Anti-N-methyl-D-aspartate receptor encephalitis presenting with acute psychosis in a preteenage girl: a case report
1 1st Department of Pediatrics, "P & A Kyriakou" Children’s Hospital, Athens, Greece
2 Department of Pedopsychiatric Care, "P & A Kyriakou" Children’s Hospital, Athens, Greece
3 Research Laboratories, "P & A Kyriakou" Children's Hospital, Athens, Greece
4 Department of Neurology, "P & A Kyriakou" Children’s Hospital, Athens, Greece
Journal of Medical Case Reports 2012, 6:224 doi:10.1186/1752-1947-6-224Published: 30 July 2012
Anti-N-methyl-D-aspartate receptor (anti-NMDAR) encephalitis is a rare, newly defined autoimmune clinical entity that presents with atypical clinical manifestations. Most patients with anti-N-methyl-D-aspartate receptor encephalitis develop a progressive illness from psychosis into a state of unresponsiveness, with catatonic features often associated with abnormal movements and autonomic instability. This is the first report of anti-N-methyl-D-aspartate receptor encephalitis in a Greek pediatric hospital.

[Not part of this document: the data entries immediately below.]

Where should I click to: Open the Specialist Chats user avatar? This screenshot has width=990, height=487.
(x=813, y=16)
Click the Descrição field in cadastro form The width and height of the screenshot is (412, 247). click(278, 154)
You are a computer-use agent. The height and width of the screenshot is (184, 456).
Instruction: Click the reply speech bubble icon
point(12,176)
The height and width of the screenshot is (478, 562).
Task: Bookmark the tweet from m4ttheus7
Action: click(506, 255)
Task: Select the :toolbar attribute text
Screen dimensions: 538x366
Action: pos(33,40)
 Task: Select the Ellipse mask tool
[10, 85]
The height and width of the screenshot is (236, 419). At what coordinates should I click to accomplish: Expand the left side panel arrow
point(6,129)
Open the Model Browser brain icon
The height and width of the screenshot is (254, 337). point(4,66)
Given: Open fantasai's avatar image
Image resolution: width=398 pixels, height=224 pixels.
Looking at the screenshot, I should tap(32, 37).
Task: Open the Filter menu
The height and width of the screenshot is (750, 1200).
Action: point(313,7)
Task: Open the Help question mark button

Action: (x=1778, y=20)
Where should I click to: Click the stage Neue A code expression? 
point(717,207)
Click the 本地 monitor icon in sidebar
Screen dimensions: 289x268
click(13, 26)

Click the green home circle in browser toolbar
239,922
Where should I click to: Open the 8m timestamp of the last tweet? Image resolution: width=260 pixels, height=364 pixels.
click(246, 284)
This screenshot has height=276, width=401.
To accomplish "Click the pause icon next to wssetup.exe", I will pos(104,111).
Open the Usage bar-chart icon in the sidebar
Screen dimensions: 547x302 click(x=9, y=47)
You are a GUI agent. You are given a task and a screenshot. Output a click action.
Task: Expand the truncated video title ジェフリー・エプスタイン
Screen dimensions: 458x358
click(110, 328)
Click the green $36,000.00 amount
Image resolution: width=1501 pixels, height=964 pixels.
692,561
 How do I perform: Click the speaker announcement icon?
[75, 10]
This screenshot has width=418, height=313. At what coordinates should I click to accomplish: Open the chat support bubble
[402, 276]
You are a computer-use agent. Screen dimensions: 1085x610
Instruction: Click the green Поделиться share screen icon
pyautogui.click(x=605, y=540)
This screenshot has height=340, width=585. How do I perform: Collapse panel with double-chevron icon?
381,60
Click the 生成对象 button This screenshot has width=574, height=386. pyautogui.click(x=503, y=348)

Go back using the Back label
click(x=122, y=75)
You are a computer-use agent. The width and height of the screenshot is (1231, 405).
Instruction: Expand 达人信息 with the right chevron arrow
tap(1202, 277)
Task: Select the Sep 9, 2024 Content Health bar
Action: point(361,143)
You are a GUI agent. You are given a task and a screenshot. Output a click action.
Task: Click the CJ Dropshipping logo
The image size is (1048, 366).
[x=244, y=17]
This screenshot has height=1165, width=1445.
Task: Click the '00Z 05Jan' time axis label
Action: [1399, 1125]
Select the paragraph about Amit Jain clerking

An 11-year-old Greek girl presented with clinical manifestations of acute psychosis. The differential diagnosis included viral encephalitis. The presence of a tumor usually an ovarian teratoma, a common clinical finding in many patients, was excluded. Early diagnosis and prompt immunotherapy resulted in full recovery up to one year after the initial diagnosis.
Acute psychosis is a rare psychiatric presentation in children, diagnosed only after possible organic syndromes that mimic acute psychosis are excluded, including anti-N-methyl-D-aspartate receptor receptor encephalitis. Pediatricians, neurologists and psychiatrists should consider this rare clinical syndrome, in order to make an early diagnosis and instigate appropriate treatment to maximize neurological recovery.